The current norm, with attempts to define the problem purely in processes around either hospital billing systems or research billing systems, has proven unsuccessful, expensive in terms of losses and risky in terms of consequences.

Risks from lack of infrastructure include significant monetary risk, estimated to be from $4 million to $14 million in large academic organizations. Non-monetary risks from the lack of good billing system infrastructure for clinical research include double billing and consequent exposure to charges of insurance and often Medicare fraud; security exposure under HIPAA and IRB regulations; and obvious ethical issues.

Within the patient care domain, billing is driven by encounter, DRG, location and the patient. Billing for clinical research may be event-, encounter- or milestone-driven.  Research protocols can take the patient across care organizations, service groups and multiple labs. This creates a complex web of billing, discounting and decreased fees.

Beyond these complexities, the process is further confounded by differing systems based on location of services or multiple billing organizations, such as a practice plan or hospital, within the same research organization. It is also complicated by the need to bill parts of the same encounter to various entities – insurance, patient or sponsor – based on a specific contract or the need for pass-through billing on ancillary services that may be outsourced.

Another factor is the need for patient confidentiality, which may not be supported by the billing system. Additionally, there are supply chain management issues from a billing perspective; for example, patients may be encountered at the research sites but be billed from the lead research center.

As a result, billing systems are needed to support this complexity. Almost all organizations have satisfactory patient billing systems in place. Increasingly, academic centers are looking to systems that track charges and billing for research. However these systems, in their current deployment, are open to the problems of under-billing due to missed encounters or data, as well as double-billing and incorrect billing.

This problem requires a software solution that will connect these multiple sets of billing systems within the two domains and enable expert review of data across platforms.
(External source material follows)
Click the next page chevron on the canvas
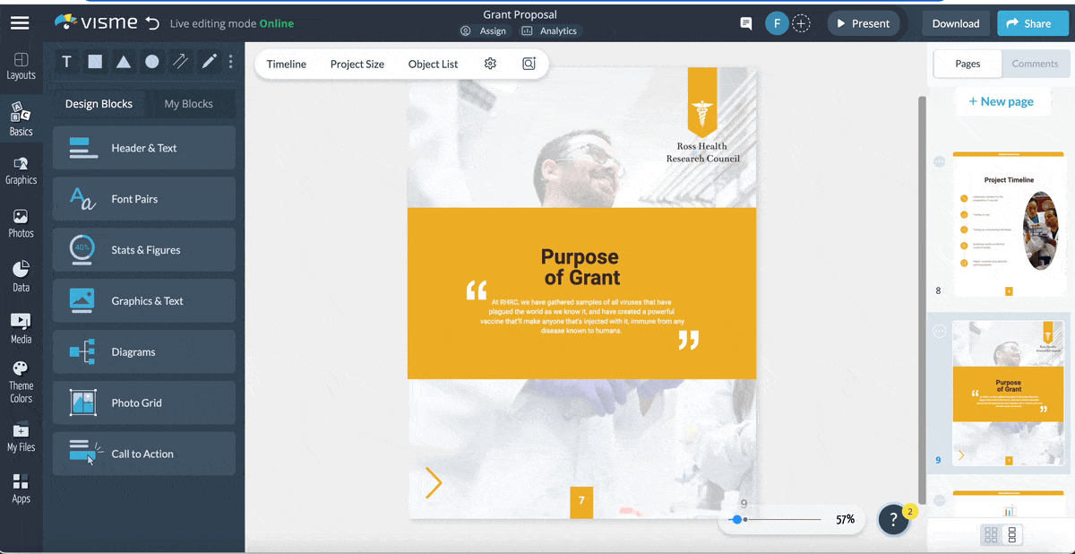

This solution must provide a simple interface for the expert to quickly approve or negate charges. It must store and forward different charge and bill types back to each billing system and, later on, offer the capability to add automation and intelligence. It also must enable an organization to create an audit trail for these actions.
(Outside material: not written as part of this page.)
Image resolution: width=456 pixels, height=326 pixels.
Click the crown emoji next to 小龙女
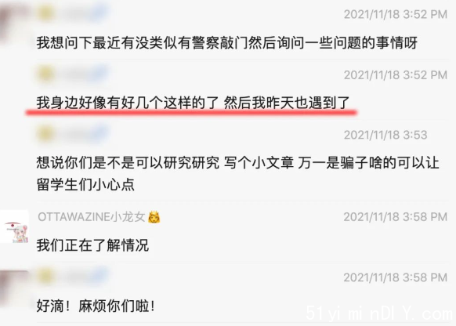pyautogui.click(x=154, y=217)
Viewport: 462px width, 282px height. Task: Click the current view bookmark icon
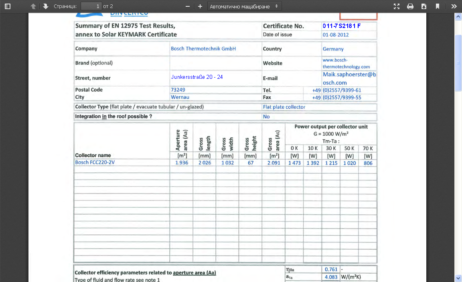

This software solution should ideally live as middleware, residing between billing and research systems. It can be designed to run with a simple interface, displaying appropriate information for a research expert to view a comparison of patient charges with the appropriate research protocol contract billables. This solution can help the manager decide on appropriateness of visits and procedures for transmission back to each distinct system for billing to insurance, patient, or sponsor, and it must discard unnecessary line items. This software solution should record all entities that need billing for different visits on a protocol and agree or disagree with the billed amounts. Finally, it should pronounce the data fit for sending back to the patient and research billing systems.

As middleware, this system set can remain independent of billing and research financial management systems and still provide protection from changes in a highly regulated and scrutinized environment. Ideally, it can provide auditability at compliance levels for both billing and research, and serve as a knowledge store for processes. Staying independent of the information itself – the only transactions in the system being the set of decisions or notes regarding decisions about billing – this system set should enable increasing amounts of automation over time, as well as extensibility in other billing areas beyond research.

By deploying an application as a billing rules engine with specific user-determined or embedded rules, there can be a safe knowledge-processing store for this vexing problem, one that is unresolved today for most healthcare providers conducting clinical research.

 

John S. McIlwain is CEO of Velos Inc. of Fremont, Calif.